● **Work request**
Return the data in full, exactly as it was written.

[Stored records]
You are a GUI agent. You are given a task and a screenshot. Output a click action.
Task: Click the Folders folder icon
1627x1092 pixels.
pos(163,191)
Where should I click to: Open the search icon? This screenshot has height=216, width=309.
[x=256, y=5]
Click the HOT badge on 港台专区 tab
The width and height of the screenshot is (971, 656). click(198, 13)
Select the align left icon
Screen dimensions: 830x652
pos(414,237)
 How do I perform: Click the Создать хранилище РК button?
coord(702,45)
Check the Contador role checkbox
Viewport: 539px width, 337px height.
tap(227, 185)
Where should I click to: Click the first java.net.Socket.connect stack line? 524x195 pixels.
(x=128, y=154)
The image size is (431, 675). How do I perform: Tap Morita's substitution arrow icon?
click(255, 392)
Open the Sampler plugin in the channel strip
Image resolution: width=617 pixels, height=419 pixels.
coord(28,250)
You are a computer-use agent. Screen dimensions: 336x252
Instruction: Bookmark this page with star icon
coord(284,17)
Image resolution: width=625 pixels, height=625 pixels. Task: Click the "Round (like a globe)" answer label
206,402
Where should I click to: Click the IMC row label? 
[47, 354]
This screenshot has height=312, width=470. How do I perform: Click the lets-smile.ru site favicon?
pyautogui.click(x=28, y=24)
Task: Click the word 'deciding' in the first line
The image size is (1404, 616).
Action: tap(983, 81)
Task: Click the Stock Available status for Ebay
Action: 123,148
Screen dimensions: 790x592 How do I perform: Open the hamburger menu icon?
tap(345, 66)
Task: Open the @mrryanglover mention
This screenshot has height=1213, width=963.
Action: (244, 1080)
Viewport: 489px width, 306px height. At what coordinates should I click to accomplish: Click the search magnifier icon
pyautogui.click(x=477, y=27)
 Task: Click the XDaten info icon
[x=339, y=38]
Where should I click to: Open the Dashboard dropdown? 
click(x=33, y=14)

● **Result of the task**
You are a GUI agent. You are given a task and a screenshot. Output a click action.
Task: Click the Folders folder icon
1627x1092 pixels.
pos(163,191)
Where should I click to: Open the search icon? This screenshot has height=216, width=309.
[x=256, y=5]
Click the HOT badge on 港台专区 tab
The width and height of the screenshot is (971, 656). click(198, 13)
Select the align left icon
Screen dimensions: 830x652
pos(414,237)
 How do I perform: Click the Создать хранилище РК button?
coord(702,45)
Check the Contador role checkbox
Viewport: 539px width, 337px height.
tap(227, 185)
Where should I click to: Click the first java.net.Socket.connect stack line? 524x195 pixels.
(x=128, y=154)
The image size is (431, 675). How do I perform: Tap Morita's substitution arrow icon?
click(255, 392)
Open the Sampler plugin in the channel strip
Image resolution: width=617 pixels, height=419 pixels.
coord(28,250)
You are a computer-use agent. Screen dimensions: 336x252
Instruction: Bookmark this page with star icon
coord(284,17)
Image resolution: width=625 pixels, height=625 pixels. Task: Click the "Round (like a globe)" answer label
206,402
Where should I click to: Click the IMC row label? 
[47, 354]
This screenshot has height=312, width=470. How do I perform: Click the lets-smile.ru site favicon?
pyautogui.click(x=28, y=24)
Task: Click the word 'deciding' in the first line
The image size is (1404, 616).
Action: tap(983, 81)
Task: Click the Stock Available status for Ebay
Action: 123,148
Screen dimensions: 790x592 How do I perform: Open the hamburger menu icon?
tap(345, 66)
Task: Open the @mrryanglover mention
This screenshot has height=1213, width=963.
Action: (244, 1080)
Viewport: 489px width, 306px height. At what coordinates should I click to accomplish: Click the search magnifier icon
pyautogui.click(x=477, y=27)
 Task: Click the XDaten info icon
[x=339, y=38]
Where should I click to: Open the Dashboard dropdown? 
click(x=33, y=14)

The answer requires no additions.